Thoughts on Guardian’s expose of US Govt Data Mining

I am writing this sitting in Canada, in a language given to me by my education and colonial history. Some of my best friends and mentors have been Americans, Europeans and Asians. I will try and state this as objectively as possible.

  1. If China’s government sees your data or even data of dissidents, it is considered bad, but if the US Government does it, it is considered okay. Is that really okay? I would trust the SCOTUS, the IRS, the Congress, but I am not sure I should trust the Pentagon, NSA and White House with zero restraints.
  2. In reality no human eye can see so much data. They have algorithms running for text mining, automated programs that enable human analysts to zoom in if required. The US government is not presumably interested in your dating life but the data is there.
  3. Economic Espionage has been a traditional tradecraft of Western policy since they borrowed gunpowder and silk from China, to Operation Paper Clip , giving Nazis pardons for US space programs.
  4. USA has a long tradition and policy of government and defense working with the private sector to give them economic advantages. Internet was released by Al Gore and DARPA.
  5. With the new challenges of climate change, economic rivalry, diminishing energy resources- should the US government be trusted with almost 80% of the data flowing through the English speaking Internet.
  6. The collection of data from non American citizens effectively makes this an undeclared cyber-war that the Obama government is waging against the world.
  7. If Albert Einstein could protest nuclear weapons 60 years ago, as data scientists it is our community’s duty to clear the rules of engagement of data collection and data mining. Before we get into one more cyber cold war.obama-big-brother

Barack_Obama_Hope_poster

 

I am disappointed with Microsoft, Yahoo, Google, Facebook, PalTalk, AOL, Skype, YouTube, Apple for not even once protesting this move.

I would also like to know what is the expense in past 7 years of this monitoring and how many threats were neutralized (and why the Boston Bombers and others could not be)
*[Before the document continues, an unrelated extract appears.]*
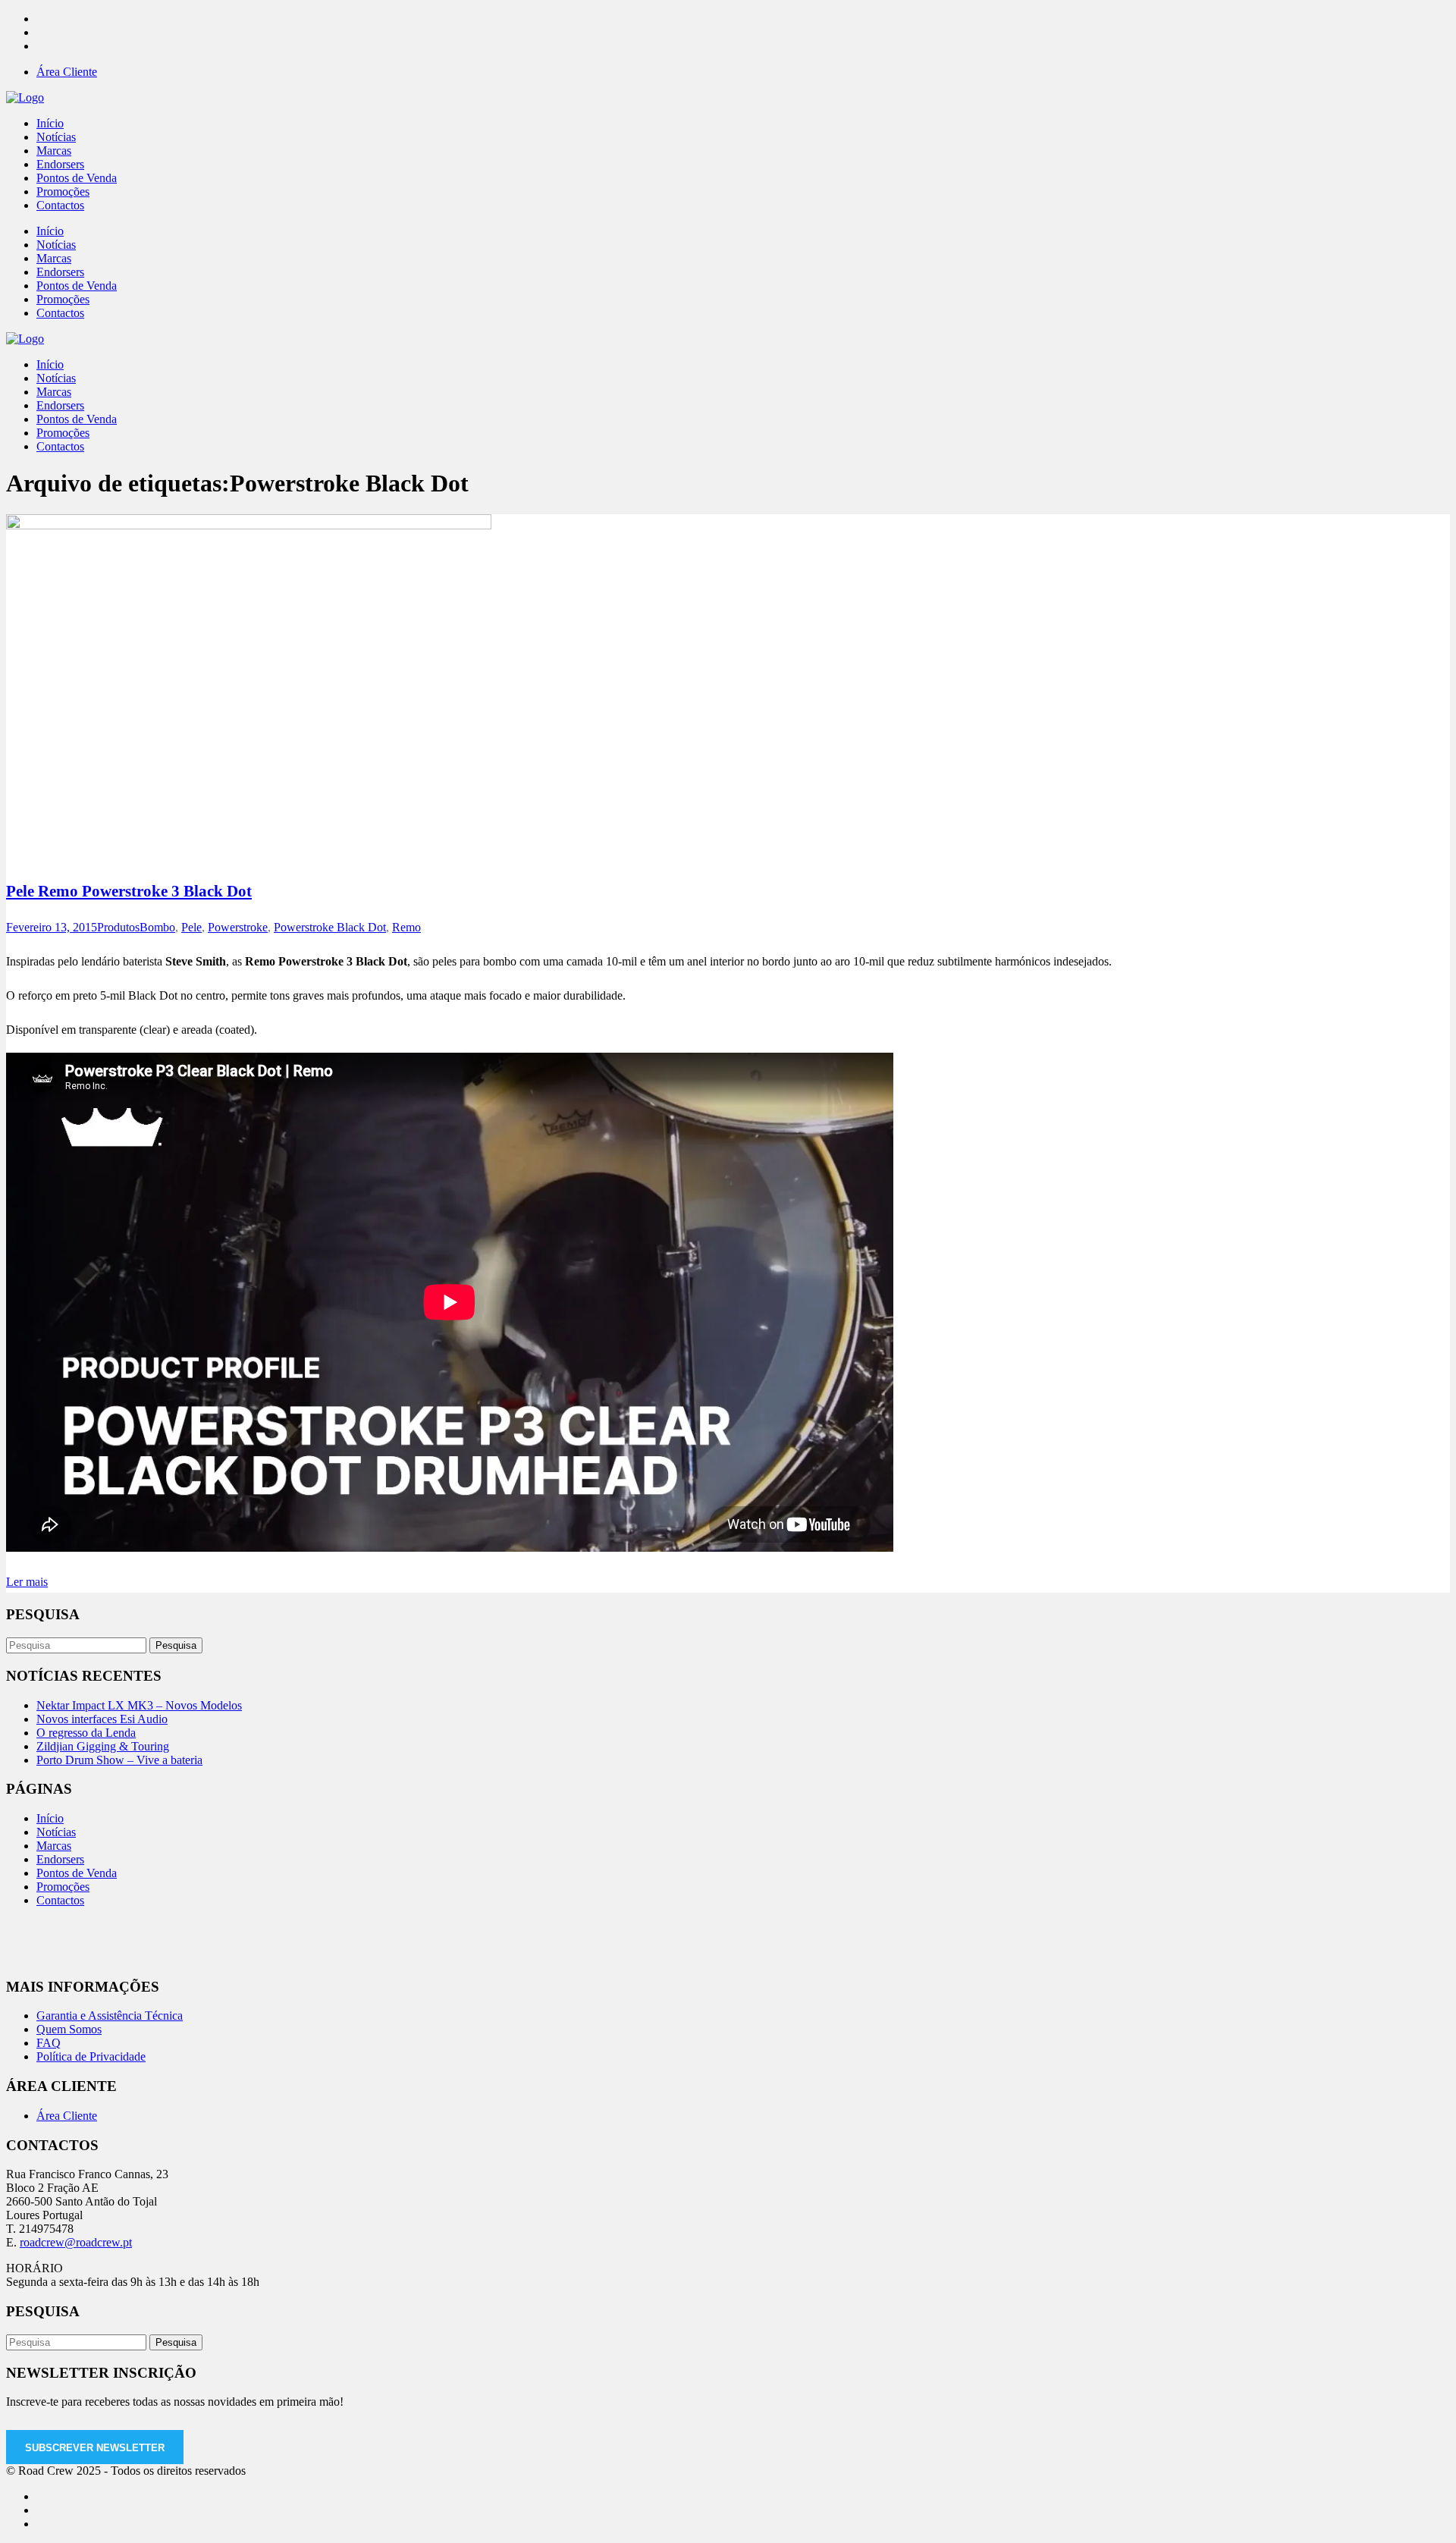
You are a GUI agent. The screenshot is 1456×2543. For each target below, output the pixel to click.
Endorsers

I would like to know if data belonging to members of the US Congress was collected or purged by the records from the NSA or if there are any exclusion criterion for people or was data collected for everybody

Read more here- http://www.guardian.co.uk/world/2013/jun/06/us-tech-giants-nsa-data

To my intense horror, it seems Julian Assange was right about Eric Schmidt.

There are NO ways of making money that are NOT evil.

Author: Ajay Ohri

http://about.me/ajayohri

5 thoughts on “Thoughts on Guardian’s expose of US Govt Data Mining”

  1. First:
    “The US government is not presumably interested in your dating life but the data is there.”
    You’re certainly correct about that! Most people seem to fear what may be “spied on” now. Their fear is misplaced. The more vague but still real concern is that something done or written in the present will be used against your wishes in the future. While always a possibility, it increases with enhanced storage and unfettered access by government, or others.

    Second:
    “Economic Espionage has been a traditional tradecraft of Western policy since they borrowed gunpowder and silk from China…”
    That doesn’t make any sense. What Western policy resulted in borrowing gunpowder and silk from China? The British Empire in the 1800’s, and the U.S. in the first decades of the 20th century, did not do well by China. China invented gun powder, and cultivation of silk worms, and much more, centuries before the West, and even before discovery of the New World. As for your reference to Operation Paperclip, giving Nazi scientists asylum during or shortly after World War 2 is hardly “economic espionage”. It is ethically suspect in many ways. The argument would be more that we should have executed them at Nuremberg, not that we poached them from Germany. Is that what you’re saying, that early post-WW 2 Germany was negatively impacted by the loss of Werner von Braun?

    Third:
    “USA has a long tradition and policy of government and defense working with the private sector to give them economic advantages.”
    Ajay, EVERY country has a long tradition and policy of government working with the private sector!

    The U.S.A. was the primary developer of the Internet, but certainly not alone. Contributions from the U.K. and elsewhere (France, South Africa) were significant. I agree that for the sake of resiliency and trust, it would be better for everyone if there were less concentration of U.S. control.

    As for Eric Schmidt, I feel so sad and disappointed. I’m not a fan of what Wikileaks did. It seems kind of pointless, in retrospect. Many risks were taken with little lasting impact. Most of what I have read that was directly attributed to Julian Assange (not hysterical or ridiculously positive summaries written by the media) is sensible and well-reasoned. He has the good judgement to issue statements, grant interviews, only when he has something to say that is factual, or that he believes in very strongly. Thank you for posting that URL to his article in The Guardian UK.

    I am going to be very unhappy if you delete my comment like you did when you interviewed the CEO of DataMarket!